**WHAT THE TASK REQUIRES**: The answer is the full set of records below, transcribed exactly.

**INPUT FOR THIS TASK**:
========
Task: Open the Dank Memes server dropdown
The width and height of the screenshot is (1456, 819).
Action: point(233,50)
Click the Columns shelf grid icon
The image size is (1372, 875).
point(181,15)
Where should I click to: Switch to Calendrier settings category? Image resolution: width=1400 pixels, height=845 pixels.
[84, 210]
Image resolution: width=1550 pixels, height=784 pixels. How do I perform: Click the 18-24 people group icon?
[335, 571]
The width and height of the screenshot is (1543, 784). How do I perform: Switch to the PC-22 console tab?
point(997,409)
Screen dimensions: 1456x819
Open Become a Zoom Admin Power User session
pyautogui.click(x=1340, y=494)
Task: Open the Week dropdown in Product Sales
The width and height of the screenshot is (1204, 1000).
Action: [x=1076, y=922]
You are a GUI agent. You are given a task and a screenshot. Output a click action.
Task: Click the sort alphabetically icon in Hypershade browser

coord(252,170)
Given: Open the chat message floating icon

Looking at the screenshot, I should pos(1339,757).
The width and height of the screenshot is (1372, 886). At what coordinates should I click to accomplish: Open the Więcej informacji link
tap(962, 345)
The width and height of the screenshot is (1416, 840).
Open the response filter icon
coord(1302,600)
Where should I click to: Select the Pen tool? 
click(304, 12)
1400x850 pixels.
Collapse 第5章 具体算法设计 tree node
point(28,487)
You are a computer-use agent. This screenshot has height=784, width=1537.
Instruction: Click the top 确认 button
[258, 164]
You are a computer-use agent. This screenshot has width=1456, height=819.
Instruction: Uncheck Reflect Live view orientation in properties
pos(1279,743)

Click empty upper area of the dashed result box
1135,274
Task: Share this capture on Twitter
========
**RESULT FOR THIS EXERCISE**:
Task: Open the Dank Memes server dropdown
The width and height of the screenshot is (1456, 819).
Action: point(233,50)
Click the Columns shelf grid icon
The image size is (1372, 875).
point(181,15)
Where should I click to: Switch to Calendrier settings category? Image resolution: width=1400 pixels, height=845 pixels.
[84, 210]
Image resolution: width=1550 pixels, height=784 pixels. How do I perform: Click the 18-24 people group icon?
[335, 571]
The width and height of the screenshot is (1543, 784). How do I perform: Switch to the PC-22 console tab?
point(997,409)
Screen dimensions: 1456x819
Open Become a Zoom Admin Power User session
pyautogui.click(x=1340, y=494)
Task: Open the Week dropdown in Product Sales
The width and height of the screenshot is (1204, 1000).
Action: [x=1076, y=922]
You are a GUI agent. You are given a task and a screenshot. Output a click action.
Task: Click the sort alphabetically icon in Hypershade browser

coord(252,170)
Given: Open the chat message floating icon

Looking at the screenshot, I should pos(1339,757).
The width and height of the screenshot is (1372, 886). At what coordinates should I click to accomplish: Open the Więcej informacji link
tap(962, 345)
The width and height of the screenshot is (1416, 840).
Open the response filter icon
coord(1302,600)
Where should I click to: Select the Pen tool? 
click(304, 12)
1400x850 pixels.
Collapse 第5章 具体算法设计 tree node
point(28,487)
You are a computer-use agent. This screenshot has height=784, width=1537.
Instruction: Click the top 确认 button
[258, 164]
You are a computer-use agent. This screenshot has width=1456, height=819.
Instruction: Uncheck Reflect Live view orientation in properties
pos(1279,743)

Click empty upper area of the dashed result box
1135,274
Task: Share this capture on Twitter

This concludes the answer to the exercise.